Stocks extended the recent relief rally through the front half of last week, but mixed earnings and a “hot” January jobs report saw the major indexes end off the best levels of the week as bond yields surged to multi-year highs on Friday. The S&P 500 gained 1.55% on the week and is down 5.57% YTD.
Inflation is the key going forward
Solid economic data and some downplaying of the potential of very hawkish policy actions by Fed officials helped stocks overcome hawkish commentary by foreign central banks and mixed earnings to log modestly positive gains last week.
Stepping back: over the past two weeks, we’ve received the first central bank decisions of 2022 (Fed two weeks ago, BOE/ECB last week) and the Q4 earnings season (which essentially ended on Friday, at least from a market standpoint). And the takeaways are clear: global central banks are removing accommodation much more quickly than expected, which is pressuring the overall market multiple and the multi-quarter positive earnings revisions that helped stocks rally in 2021 is over.
Given those two macro-economic realities, it’s not a surprise that stocks are down so far this year and that volatility has increased. At the same time, however, markets are now more appropriately priced for this new reality. At 4,500, the S&P 500 is now just under 20x earnings (20 times the 2022 S&P 500 EPS of 226 is 4,520 in the S&P 500). That’s a full valuation and there’s likely not much more room to the upside barring a dovish surprise from the data or Fed. At the same time, it’s not that far from a 19.0x level that’s very justifiable given the fundamentals. Put more plainly, the macro outlook isn’t as good as it was in 2021, but stocks aren’t as high as they were, either.
For the January lows below 4,300 to be broken, we’d need to see: 1.) The Fed turns materially more hawkish (meaning five or six rate hikes or an aggressive balance sheet reduction), 2.) Economic growth roll over hard (increasing stagflation risks), or 3.) Earnings start to outright decline. We will get scares of some of those that will create more volatility, but at this point, any of those things actually happening is unlikely.

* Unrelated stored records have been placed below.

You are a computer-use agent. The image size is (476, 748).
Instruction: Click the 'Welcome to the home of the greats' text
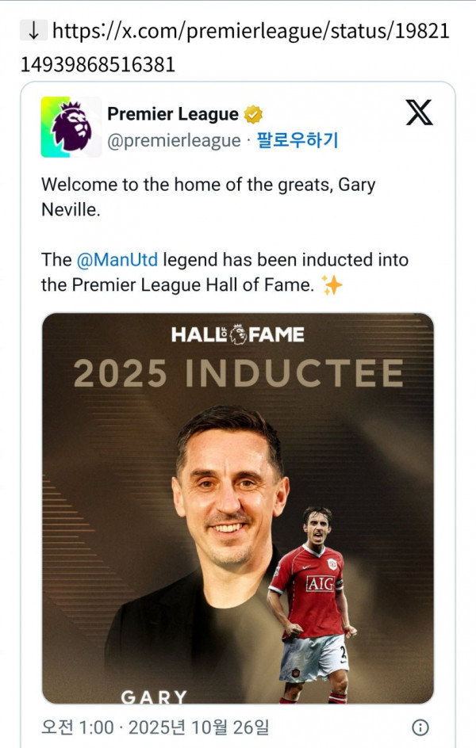[x=208, y=185]
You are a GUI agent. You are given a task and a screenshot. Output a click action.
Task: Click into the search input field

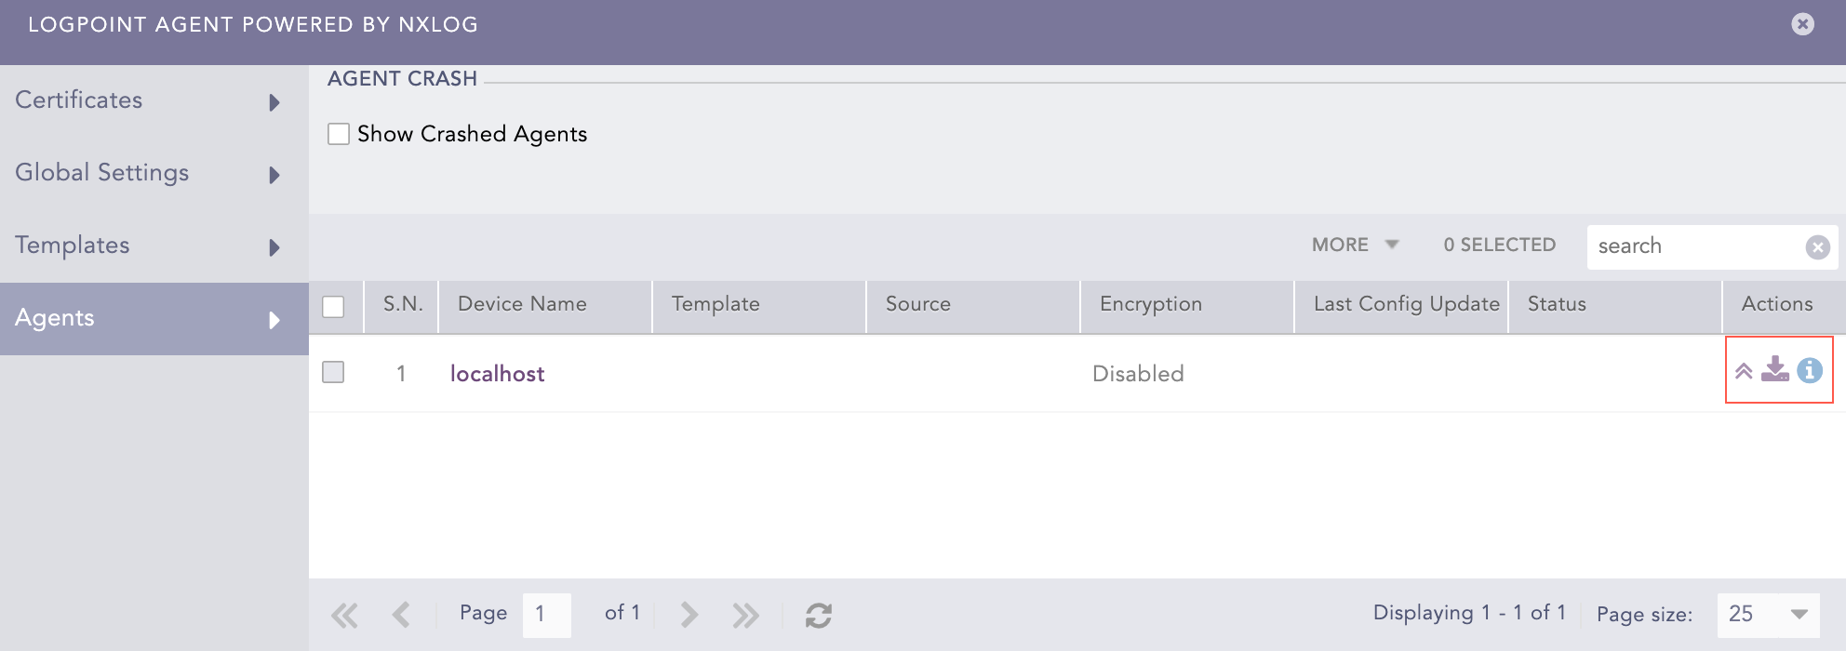coord(1693,246)
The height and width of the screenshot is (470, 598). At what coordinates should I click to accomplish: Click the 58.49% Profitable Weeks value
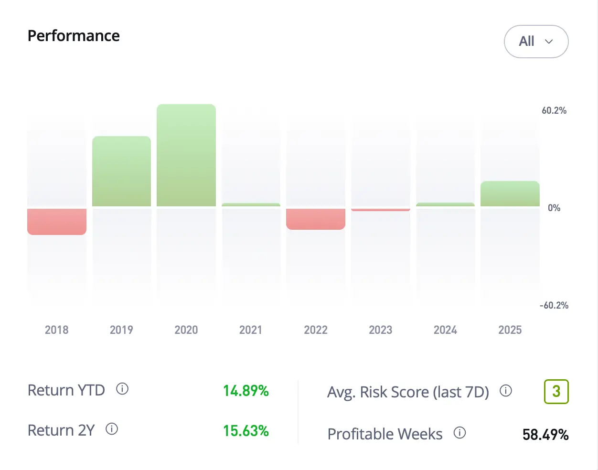click(x=545, y=435)
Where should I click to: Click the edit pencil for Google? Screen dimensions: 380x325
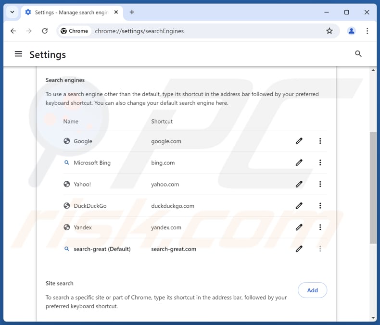click(x=299, y=141)
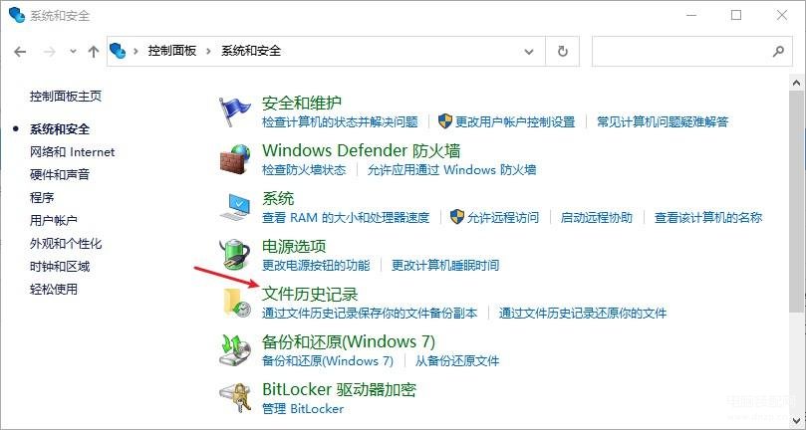
Task: Click the Windows Defender Firewall brick icon
Action: 235,159
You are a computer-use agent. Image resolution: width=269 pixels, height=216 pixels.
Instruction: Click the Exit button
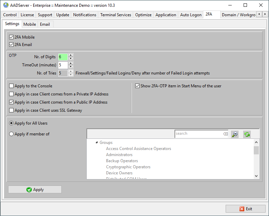click(x=246, y=209)
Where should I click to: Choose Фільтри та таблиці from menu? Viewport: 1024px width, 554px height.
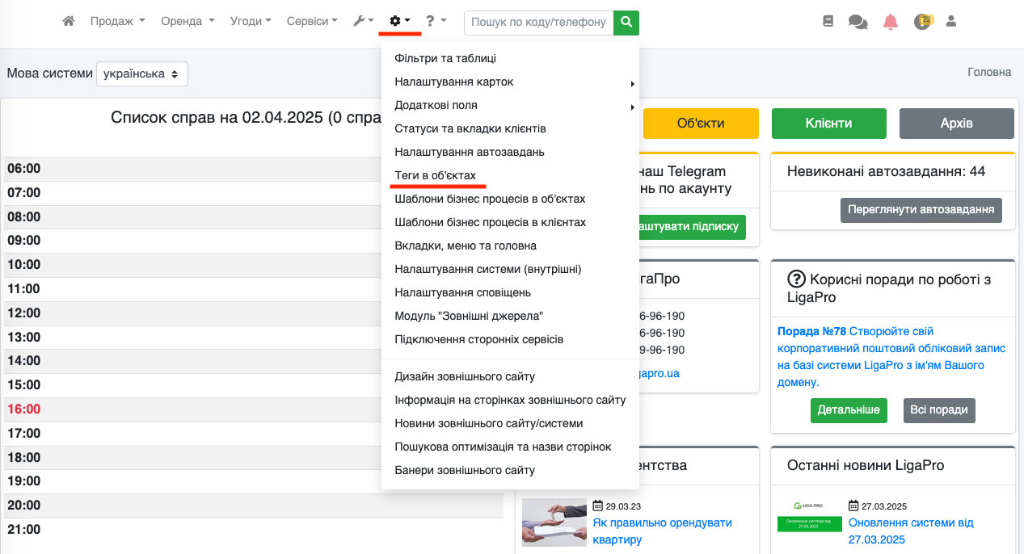[445, 58]
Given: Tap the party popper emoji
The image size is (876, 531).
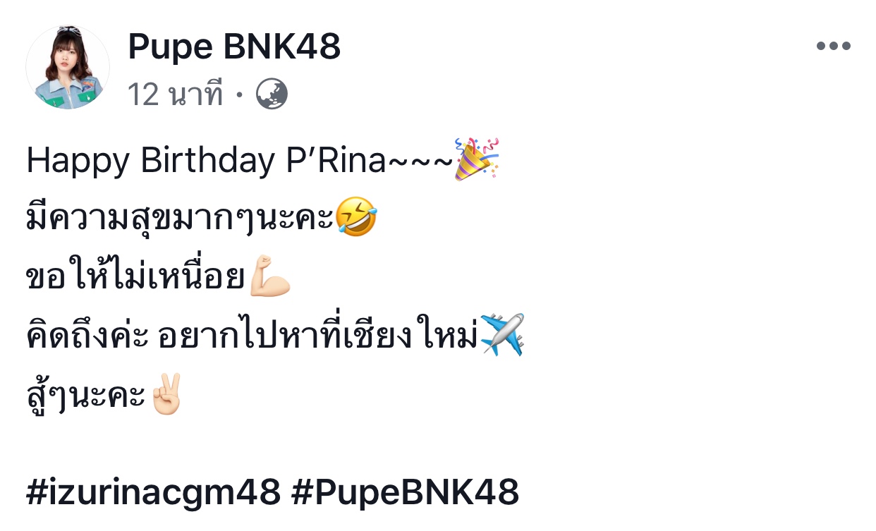Looking at the screenshot, I should [x=476, y=160].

Conversely, for stocks to move materially higher from here (towards the old highs), we’d need to see a materially dovish shift from the Fed, which is unlikely unless growth slows—which wouldn’t be good for stocks anyway).
So, in the context of likely strong support near the January lows and limited additional upside from here, we’d continue to use any momentum-driven rally towards or through 4,600 in the S&P 500 as an opportunity to reallocate to value from growth. Similarly, barring one of the three aforementioned negative events happening, we’d use any hawkish Fed, growth, or earnings scares to add to value/low-volatility, higher-yielding quality ETFs as the S&P 500 got closer to 4,300.
Looking forward, inflation remains the key variable that will determine whether stocks can extend this rebound or we see a drop back toward the January lows. Inflation will dictate Fed policy and impact both economic growth and corporate earnings. If inflation remains hot, it will skew hawkish risks for the Fed, weigh on growth, and pressure earnings. If inflation peaks and recedes, it’ll keep the Fed on the current track (four hikes and gradual balance sheet reduction), the recovery will stay strong, and earnings shouldn’t drop.